Los empleados añaden que tampoco en el capítulo financiero las cuentas están muy claras. La fama de la ONG hizo que recibiera una gran cantidad ... de dinero en donaciones privadas y subvenciones de la Administración de Recursos y Servicios de Salud de Estados Unidos. Millones de dólares que, según ellos, la ONG está utilizando para pagar gastos inapropiados: desde hoteles y cenas de lujo hasta multas de tráfico.

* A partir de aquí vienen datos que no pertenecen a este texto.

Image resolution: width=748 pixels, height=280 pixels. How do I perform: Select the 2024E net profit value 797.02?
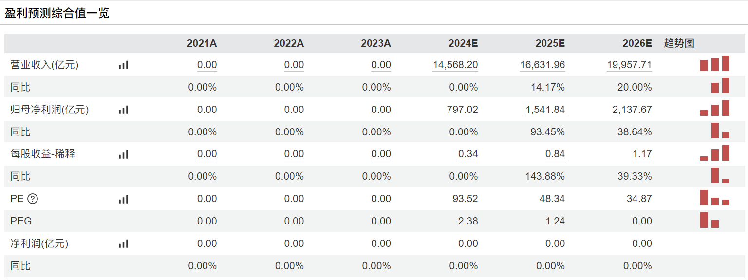click(463, 110)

Antes de conseguir sus dos premios Oscar por los protagonistas de Mystic River y Mi nombre es Harvey Milk y de fundar la ONG que le llevaría al estrellato de la solidaridad, Sean Penn no se había caracterizado precisamente por su amabilidad. Su matrimonio con Madonna, que pasó a la historia como una de las relaciones más tormentosas de Hollywood; o su paso por la cárcel tras agredir a un fotógrafo le valieron la fama de hombre violento. Pero cuando la mediana edad llamó a su puerta, Penn se suavizó y en 2005 fue una de las muchas celebrities que viajaron a Nueva Orleans tras el paso del huracán Katrina. El actor, que ayudó a muchas personas a escapar de las inundaciones, también obtuvo sus críticas porque iba acompañado durante todo el viaje por un fotógrafo profesional para dejar constancia de sus actos. ¿Ayuda? Sí ¿Postureo? También. Y ese parece que ha sido su sello desde entonces.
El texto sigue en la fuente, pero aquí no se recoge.